R Running foreach dopar loop on HPC MPIcluster

一世执手 提交于 2020-01-14 14:28:07

问题


I got access to an HPC cluster with a MPI partition.

My problem is that -no matter what I try- my code (which works fine on my PC) doesn't run on the HPC cluster. The code looks like this:

library(tm) library(qdap) library(snow) library(doSNOW) library(foreach)
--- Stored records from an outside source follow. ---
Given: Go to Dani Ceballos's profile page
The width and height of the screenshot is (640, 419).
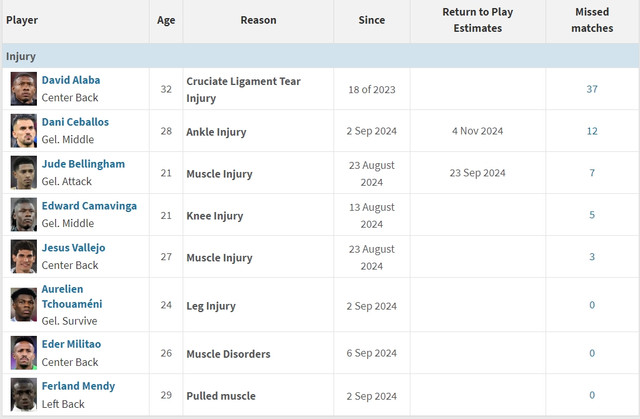Looking at the screenshot, I should 75,122.
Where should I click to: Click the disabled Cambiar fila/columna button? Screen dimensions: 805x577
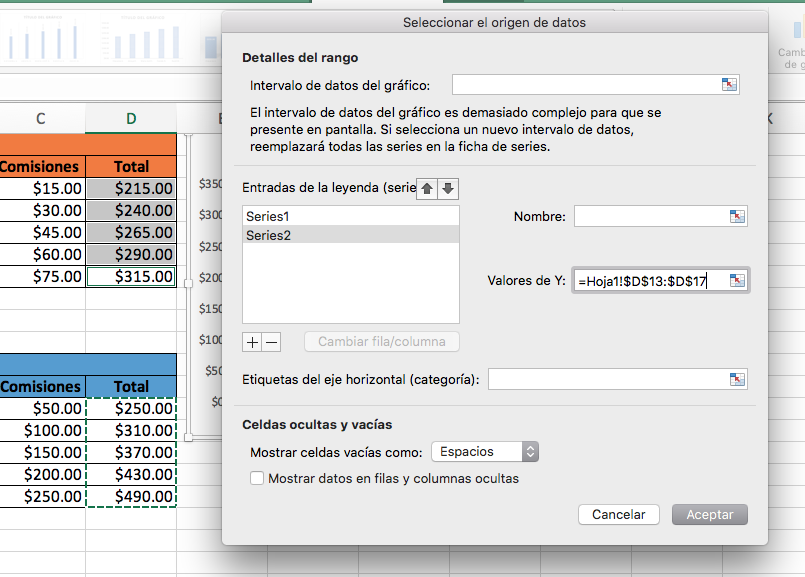point(381,341)
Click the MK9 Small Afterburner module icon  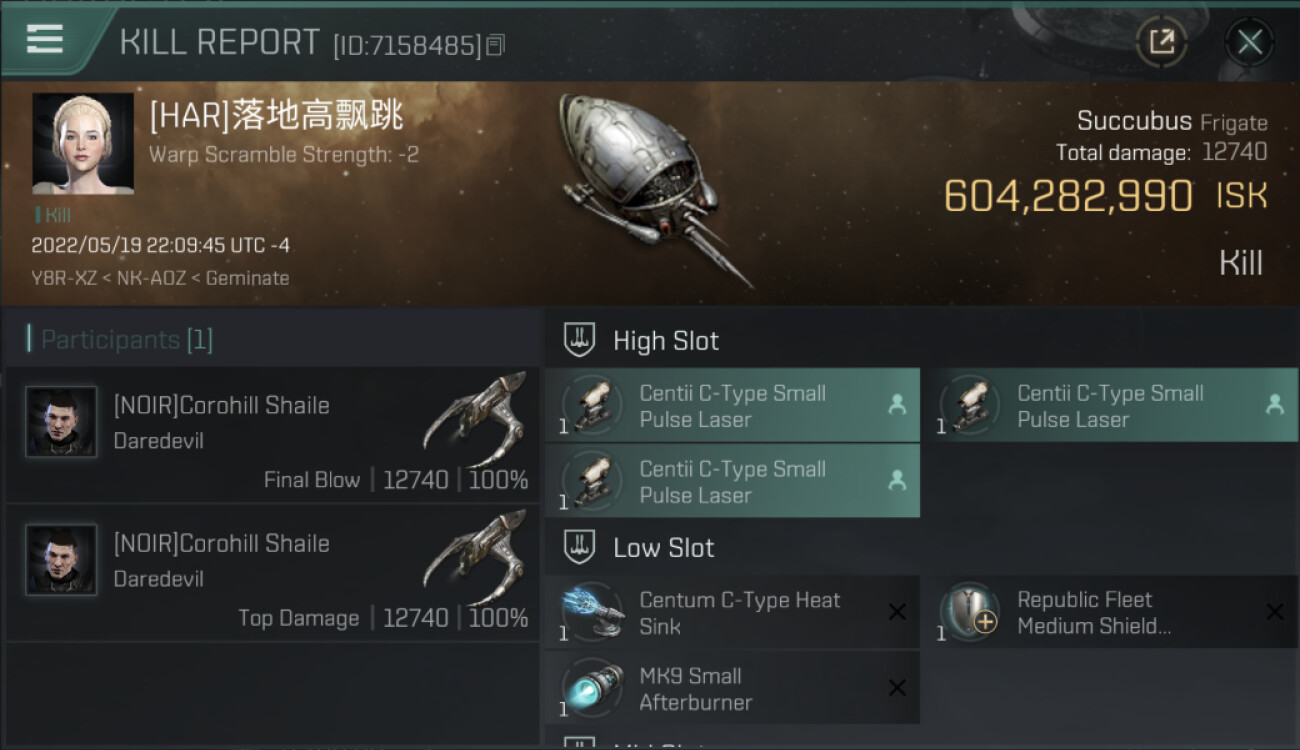pyautogui.click(x=593, y=688)
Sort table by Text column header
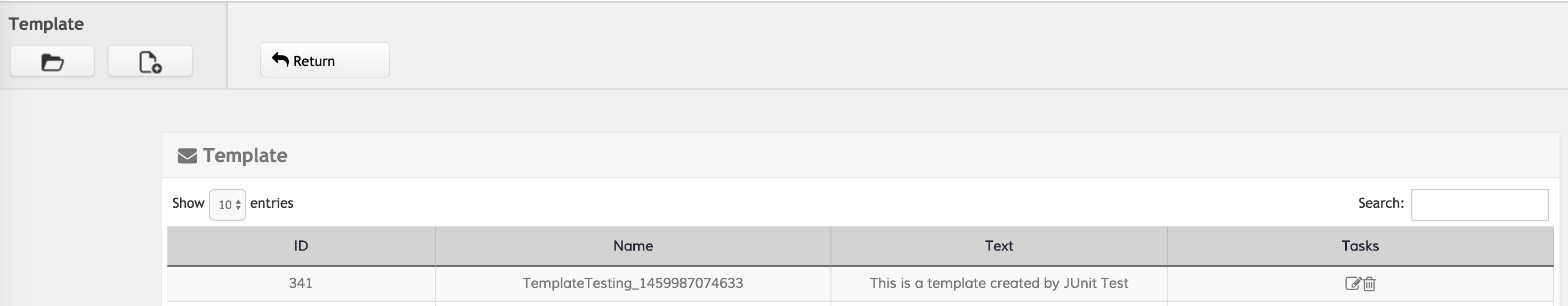This screenshot has width=1568, height=306. 998,246
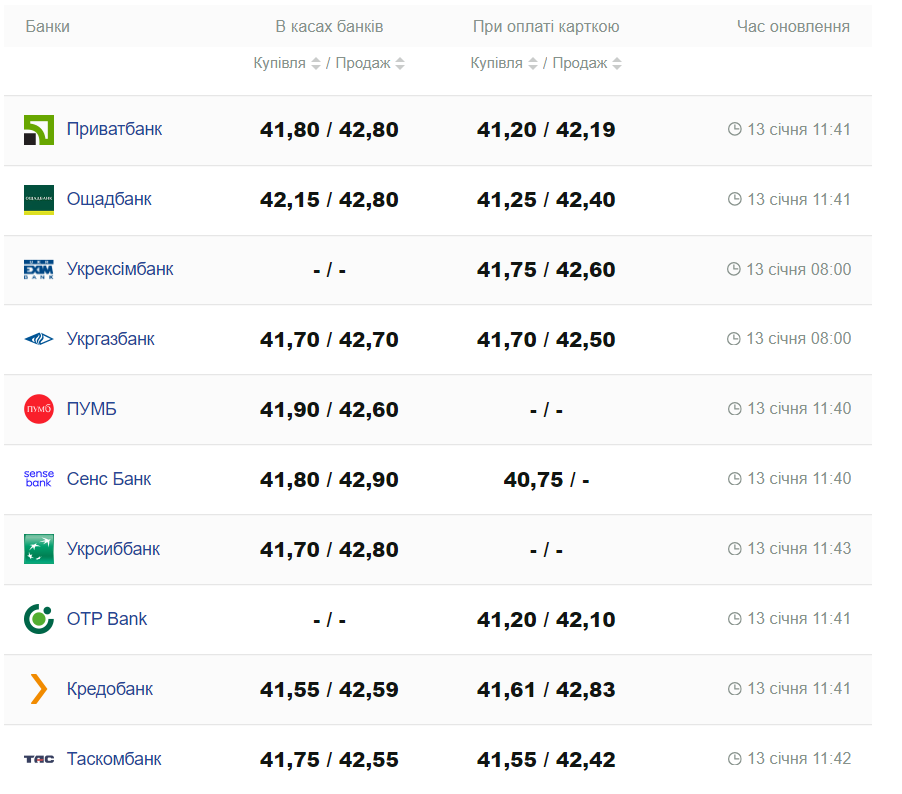Click the Укргазбанк logo icon
902x794 pixels.
click(x=39, y=340)
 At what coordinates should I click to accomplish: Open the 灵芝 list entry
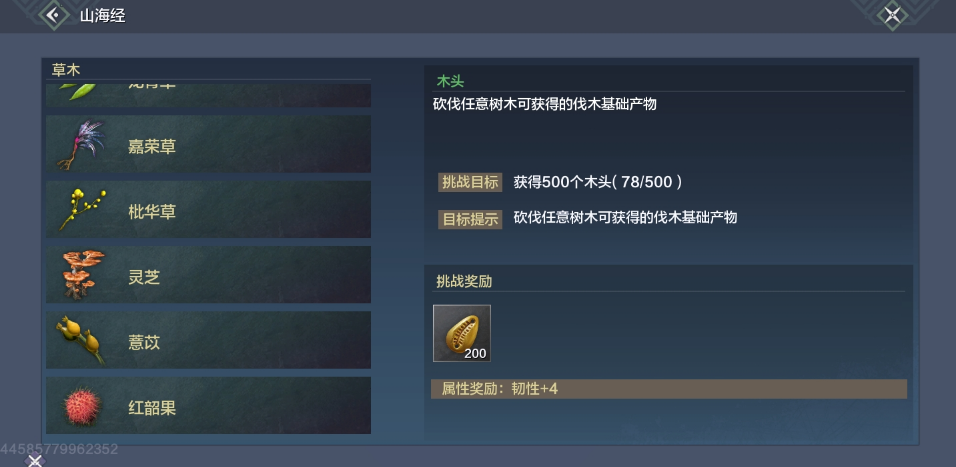coord(209,274)
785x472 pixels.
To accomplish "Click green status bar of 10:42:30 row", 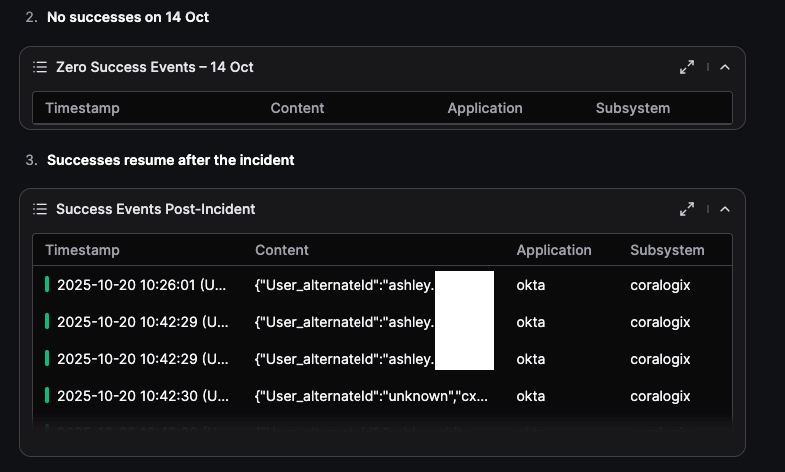I will tap(47, 396).
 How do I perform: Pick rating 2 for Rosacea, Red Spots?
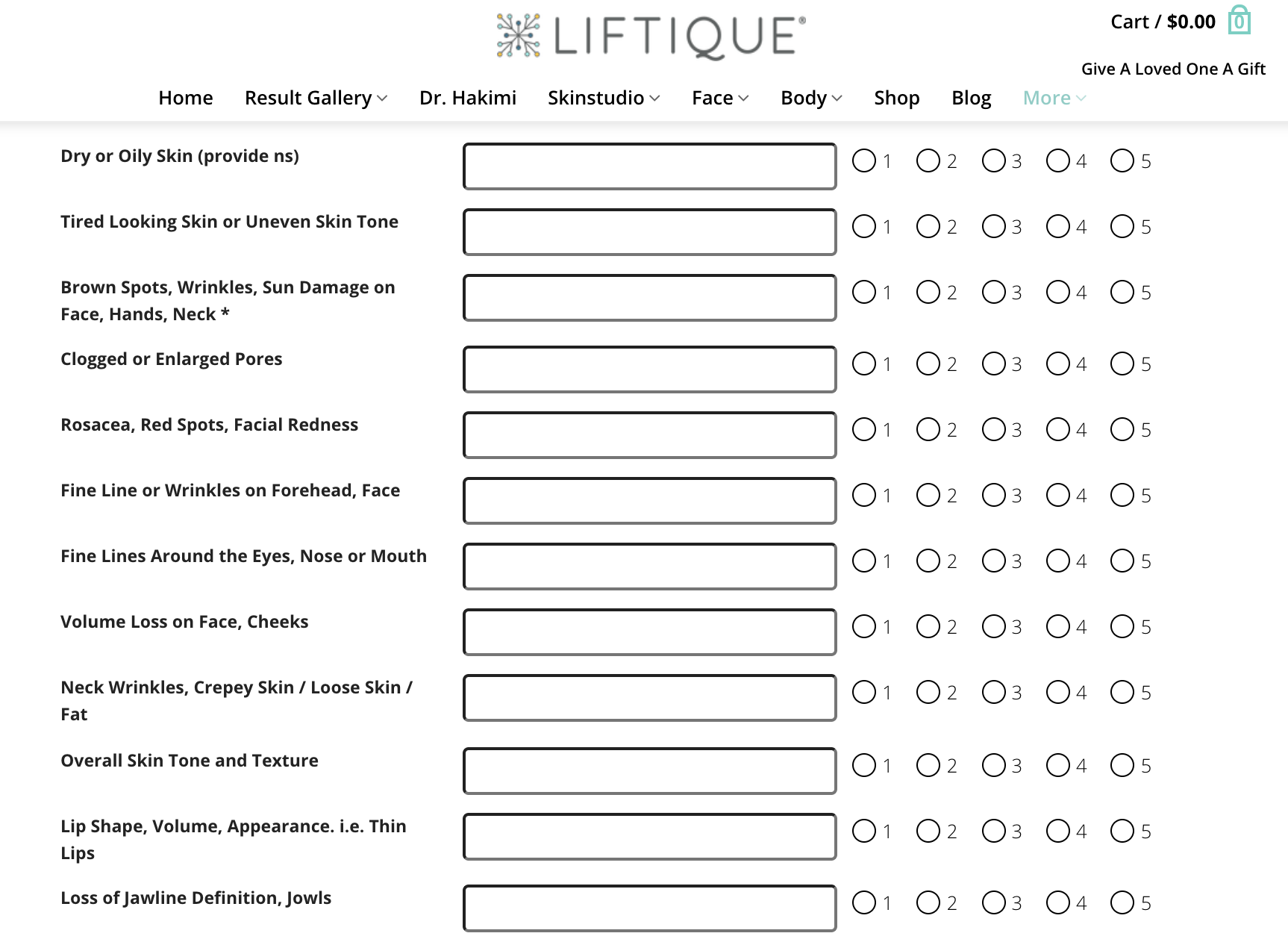[928, 429]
> cl<- makeCluster(30, type="MPI")
> registerDoSNOW(cl)
> np<-getDoParWorkers()
> np
> Base = "./Files1a/"
> files = list.files(path=Base,pattern="\\.txt");
> 
> for(i in 1:length(files)){
...some definitions and variable generation...
+ text<-foreach(k = 1:10, .combine='c') %do%{
+   text= if (file.exists(paste("./Files", k, "a/", files[i], sep=""))) paste(tolower(readLines(paste("./Files", k, "a/", files[i], sep=""))) , collapse=" ") else ""
+ }
+ 
+ docs <- Corpus(VectorSource(text))
+ 
+ for (k in 1:10){
+ ID[k] <- paste(files[i], k, sep="_")
+ }
+ data <- as.data.frame(docs) 
+ data[["docs"]]=ID
+ rm(docs)
+ data <- sentSplit(data, "text")
+ 
+ frequency=NULL
+ cs <- ceiling(length(POLKEY$x) / getDoParWorkers()) 
+ opt <- list(chunkSize=cs) 
+ frequency<-foreach(j = 2: length(POLKEY$x), .options.mpi=opt, .combine='cbind') %dopar% ...
+ write.csv(frequency, file =paste("./Result/output", i, ".csv", sep=""))
+ rm(data, frequency)
+ }

When I run the batch job the session gets killed at the time limit. Whereas I receive the following message after the MPI cluster initialization:

Loading required namespace: Rmpi
--------------------------------------------------------------------------
PMI2 initialized but returned bad values for size and rank.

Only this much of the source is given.